=== 原文节选 ===

---

运用加速折旧、投资抵免等优惠政策鼓励中西部科技企业发展,准许加速折旧回收投资,实行投资抵免,对资本投资可按其投入额依照规定比例计算的金额抵扣当期应当缴纳的所得税税额;对教育投资、基础设施建设提供减免税优惠,促进发展西部教育事业和基础设施,从根本上改变其落后面貌。
弗里德曼等人提出的负所得税理论,设想利用税收机制实现对收入的再分配。从本质上说,“负所得税”并不是真正的税收,而是一种以税收形式对低收入者的福利补助。它的设计主要是克服了以往福利支出的效率损失,避免了转移支付产生的对劳动供给的反向激励。负所得税对低收入者在抚养儿童、教育、医疗保险、失业保险方面予以补助。在我国现有社会保障的基础上,应借鉴其避免养懒人的思想和具体做法,关注社会最弱势人群,为失业人员、丧失劳动能力者提供基本的生活补助。

---

=== 作业要求 ===
逐字抄录上面这段关于税收优惠政策与负所得税的文字，不得改动任何字句和标点。

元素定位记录
---

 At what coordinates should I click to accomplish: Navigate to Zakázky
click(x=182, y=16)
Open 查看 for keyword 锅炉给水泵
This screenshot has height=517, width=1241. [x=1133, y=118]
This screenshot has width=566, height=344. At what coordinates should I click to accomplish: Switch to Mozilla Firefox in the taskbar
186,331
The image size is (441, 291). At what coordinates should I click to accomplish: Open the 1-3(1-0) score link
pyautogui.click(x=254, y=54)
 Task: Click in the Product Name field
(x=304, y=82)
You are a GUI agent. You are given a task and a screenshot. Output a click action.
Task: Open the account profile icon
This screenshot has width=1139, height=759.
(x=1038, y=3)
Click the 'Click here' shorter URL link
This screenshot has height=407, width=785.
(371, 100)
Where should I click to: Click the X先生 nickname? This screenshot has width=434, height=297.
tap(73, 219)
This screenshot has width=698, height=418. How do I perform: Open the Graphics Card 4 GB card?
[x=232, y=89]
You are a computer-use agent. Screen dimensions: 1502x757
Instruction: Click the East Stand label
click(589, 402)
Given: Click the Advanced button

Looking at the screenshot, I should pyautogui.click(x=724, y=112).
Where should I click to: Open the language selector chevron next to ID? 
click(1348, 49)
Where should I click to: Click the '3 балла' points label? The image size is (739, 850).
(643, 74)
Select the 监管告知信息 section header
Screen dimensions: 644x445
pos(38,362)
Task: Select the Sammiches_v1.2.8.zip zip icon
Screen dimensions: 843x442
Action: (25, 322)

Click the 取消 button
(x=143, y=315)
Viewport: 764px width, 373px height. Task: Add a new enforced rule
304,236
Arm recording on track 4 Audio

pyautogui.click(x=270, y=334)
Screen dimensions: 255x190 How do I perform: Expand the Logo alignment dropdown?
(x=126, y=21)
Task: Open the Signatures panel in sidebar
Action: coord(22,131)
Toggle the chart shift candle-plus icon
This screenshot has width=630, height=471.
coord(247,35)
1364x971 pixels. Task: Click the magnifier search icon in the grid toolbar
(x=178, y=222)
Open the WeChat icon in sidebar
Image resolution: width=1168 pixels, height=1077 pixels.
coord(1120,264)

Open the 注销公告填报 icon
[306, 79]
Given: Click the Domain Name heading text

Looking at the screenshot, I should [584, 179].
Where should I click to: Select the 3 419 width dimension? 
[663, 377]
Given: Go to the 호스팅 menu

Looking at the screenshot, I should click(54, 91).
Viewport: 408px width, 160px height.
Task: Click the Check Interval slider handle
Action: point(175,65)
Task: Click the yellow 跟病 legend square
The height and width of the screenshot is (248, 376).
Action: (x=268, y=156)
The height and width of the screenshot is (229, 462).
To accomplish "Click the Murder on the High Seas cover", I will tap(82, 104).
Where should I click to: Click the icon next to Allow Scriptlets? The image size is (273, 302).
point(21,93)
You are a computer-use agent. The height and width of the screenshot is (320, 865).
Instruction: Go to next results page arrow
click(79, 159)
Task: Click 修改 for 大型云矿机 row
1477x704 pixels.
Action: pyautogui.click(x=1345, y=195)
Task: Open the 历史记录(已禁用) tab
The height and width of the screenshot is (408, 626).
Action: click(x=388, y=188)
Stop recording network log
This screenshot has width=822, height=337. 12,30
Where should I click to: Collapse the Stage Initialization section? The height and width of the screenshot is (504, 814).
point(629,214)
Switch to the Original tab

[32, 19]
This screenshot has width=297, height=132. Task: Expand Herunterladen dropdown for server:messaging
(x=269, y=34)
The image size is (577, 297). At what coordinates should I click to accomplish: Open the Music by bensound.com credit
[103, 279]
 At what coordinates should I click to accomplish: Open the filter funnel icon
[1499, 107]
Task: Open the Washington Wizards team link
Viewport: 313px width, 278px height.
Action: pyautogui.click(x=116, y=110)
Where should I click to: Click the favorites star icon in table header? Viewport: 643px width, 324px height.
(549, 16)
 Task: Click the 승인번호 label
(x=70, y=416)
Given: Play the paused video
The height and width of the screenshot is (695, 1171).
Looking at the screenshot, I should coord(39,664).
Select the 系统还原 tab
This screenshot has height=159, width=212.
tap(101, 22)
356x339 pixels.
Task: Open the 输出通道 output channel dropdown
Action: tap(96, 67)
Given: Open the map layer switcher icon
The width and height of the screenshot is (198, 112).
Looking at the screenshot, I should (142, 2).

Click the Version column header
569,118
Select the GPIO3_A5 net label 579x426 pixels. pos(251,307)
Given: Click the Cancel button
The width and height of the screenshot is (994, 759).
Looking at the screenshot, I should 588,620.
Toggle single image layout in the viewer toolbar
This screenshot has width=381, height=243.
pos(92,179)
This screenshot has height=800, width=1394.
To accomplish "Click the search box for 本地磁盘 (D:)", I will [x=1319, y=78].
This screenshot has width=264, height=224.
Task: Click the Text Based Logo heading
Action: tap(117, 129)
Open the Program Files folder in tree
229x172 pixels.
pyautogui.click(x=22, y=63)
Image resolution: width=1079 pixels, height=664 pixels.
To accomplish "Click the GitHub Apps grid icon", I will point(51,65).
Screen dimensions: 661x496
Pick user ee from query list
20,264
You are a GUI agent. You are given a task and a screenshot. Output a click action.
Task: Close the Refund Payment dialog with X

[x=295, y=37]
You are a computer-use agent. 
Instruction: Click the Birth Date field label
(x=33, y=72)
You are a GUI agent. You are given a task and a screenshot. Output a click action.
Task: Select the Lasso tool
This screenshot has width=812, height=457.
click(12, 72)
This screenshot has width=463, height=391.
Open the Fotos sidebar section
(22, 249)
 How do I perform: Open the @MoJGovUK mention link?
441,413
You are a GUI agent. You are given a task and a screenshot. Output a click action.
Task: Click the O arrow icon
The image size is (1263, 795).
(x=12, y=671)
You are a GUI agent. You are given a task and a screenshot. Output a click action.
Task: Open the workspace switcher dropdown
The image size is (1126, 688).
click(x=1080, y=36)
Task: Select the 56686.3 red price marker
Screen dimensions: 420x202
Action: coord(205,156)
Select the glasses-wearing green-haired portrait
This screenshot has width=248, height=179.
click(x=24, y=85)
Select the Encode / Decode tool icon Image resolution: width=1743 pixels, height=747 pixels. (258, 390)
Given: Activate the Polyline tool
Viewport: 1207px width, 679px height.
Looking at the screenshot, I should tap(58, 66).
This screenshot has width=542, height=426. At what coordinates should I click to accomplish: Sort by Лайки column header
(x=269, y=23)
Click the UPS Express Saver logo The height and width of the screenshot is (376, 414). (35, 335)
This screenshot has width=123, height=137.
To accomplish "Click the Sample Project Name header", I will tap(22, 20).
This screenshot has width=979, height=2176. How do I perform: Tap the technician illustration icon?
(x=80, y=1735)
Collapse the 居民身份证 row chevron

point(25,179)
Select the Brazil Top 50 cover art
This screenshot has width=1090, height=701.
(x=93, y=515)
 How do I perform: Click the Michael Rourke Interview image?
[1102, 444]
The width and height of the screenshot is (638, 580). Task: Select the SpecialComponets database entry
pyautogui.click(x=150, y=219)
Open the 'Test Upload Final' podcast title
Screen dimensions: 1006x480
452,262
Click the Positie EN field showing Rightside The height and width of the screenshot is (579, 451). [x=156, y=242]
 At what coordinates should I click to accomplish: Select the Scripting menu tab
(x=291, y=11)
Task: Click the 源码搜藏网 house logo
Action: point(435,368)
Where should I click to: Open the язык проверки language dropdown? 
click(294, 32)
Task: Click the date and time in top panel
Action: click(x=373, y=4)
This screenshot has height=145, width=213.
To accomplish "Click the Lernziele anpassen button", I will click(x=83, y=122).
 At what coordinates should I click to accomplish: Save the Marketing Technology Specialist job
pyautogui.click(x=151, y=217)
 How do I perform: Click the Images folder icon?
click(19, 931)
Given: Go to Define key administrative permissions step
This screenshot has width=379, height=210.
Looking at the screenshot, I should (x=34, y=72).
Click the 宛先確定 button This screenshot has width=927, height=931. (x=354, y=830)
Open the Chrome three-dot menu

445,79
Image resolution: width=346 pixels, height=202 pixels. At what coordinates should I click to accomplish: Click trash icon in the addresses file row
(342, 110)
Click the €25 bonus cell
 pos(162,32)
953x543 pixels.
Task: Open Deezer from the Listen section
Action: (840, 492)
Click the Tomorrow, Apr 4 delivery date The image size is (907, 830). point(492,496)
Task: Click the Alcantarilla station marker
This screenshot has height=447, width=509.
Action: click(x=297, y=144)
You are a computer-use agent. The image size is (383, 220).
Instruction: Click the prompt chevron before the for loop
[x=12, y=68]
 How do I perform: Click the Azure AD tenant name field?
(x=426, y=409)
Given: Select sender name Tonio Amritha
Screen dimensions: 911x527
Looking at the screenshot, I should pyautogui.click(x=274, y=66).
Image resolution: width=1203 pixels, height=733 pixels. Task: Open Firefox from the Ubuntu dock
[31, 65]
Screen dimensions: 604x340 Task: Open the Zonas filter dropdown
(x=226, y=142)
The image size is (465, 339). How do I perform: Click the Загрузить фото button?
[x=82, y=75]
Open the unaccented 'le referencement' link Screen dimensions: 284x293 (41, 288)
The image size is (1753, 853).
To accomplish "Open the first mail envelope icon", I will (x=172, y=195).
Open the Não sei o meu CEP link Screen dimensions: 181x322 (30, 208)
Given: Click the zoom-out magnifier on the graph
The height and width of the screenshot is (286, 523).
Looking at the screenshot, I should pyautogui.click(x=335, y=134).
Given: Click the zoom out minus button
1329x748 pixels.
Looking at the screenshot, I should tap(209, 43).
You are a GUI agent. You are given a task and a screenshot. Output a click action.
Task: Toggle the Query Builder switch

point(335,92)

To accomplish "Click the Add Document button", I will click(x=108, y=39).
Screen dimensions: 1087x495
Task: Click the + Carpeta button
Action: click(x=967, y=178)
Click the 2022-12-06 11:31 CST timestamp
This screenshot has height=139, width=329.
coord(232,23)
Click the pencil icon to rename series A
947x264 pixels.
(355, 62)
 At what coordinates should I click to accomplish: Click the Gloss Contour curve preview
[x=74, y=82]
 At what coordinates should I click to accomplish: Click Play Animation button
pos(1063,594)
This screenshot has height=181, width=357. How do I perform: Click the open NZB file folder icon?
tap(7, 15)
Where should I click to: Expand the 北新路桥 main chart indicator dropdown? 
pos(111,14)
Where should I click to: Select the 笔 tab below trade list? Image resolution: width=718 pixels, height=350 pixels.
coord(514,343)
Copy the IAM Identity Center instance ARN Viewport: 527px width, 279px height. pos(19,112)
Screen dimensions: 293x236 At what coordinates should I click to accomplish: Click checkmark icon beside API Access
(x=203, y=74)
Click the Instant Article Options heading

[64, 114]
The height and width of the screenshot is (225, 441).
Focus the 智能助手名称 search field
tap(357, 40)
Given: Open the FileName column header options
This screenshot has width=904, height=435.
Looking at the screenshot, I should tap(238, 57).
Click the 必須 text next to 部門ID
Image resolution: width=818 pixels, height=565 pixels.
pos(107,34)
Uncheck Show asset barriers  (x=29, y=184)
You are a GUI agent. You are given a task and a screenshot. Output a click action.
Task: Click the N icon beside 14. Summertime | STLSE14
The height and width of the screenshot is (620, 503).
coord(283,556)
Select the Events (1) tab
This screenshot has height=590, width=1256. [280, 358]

---

=== 书面解答 ===
运用加速折旧、投资抵免等优惠政策鼓励中西部科技企业发展,准许加速折旧回收投资,实行投资抵免,对资本投资可按其投入额依照规定比例计算的金额抵扣当期应当缴纳的所得税税额;对教育投资、基础设施建设提供减免税优惠,促进发展西部教育事业和基础设施,从根本上改变其落后面貌。
弗里德曼等人提出的负所得税理论,设想利用税收机制实现对收入的再分配。从本质上说,“负所得税”并不是真正的税收,而是一种以税收形式对低收入者的福利补助。它的设计主要是克服了以往福利支出的效率损失,避免了转移支付产生的对劳动供给的反向激励。负所得税对低收入者在抚养儿童、教育、医疗保险、失业保险方面予以补助。在我国现有社会保障的基础上,应借鉴其避免养懒人的思想和具体做法,关注社会最弱势人群,为失业人员、丧失劳动能力者提供基本的生活补助。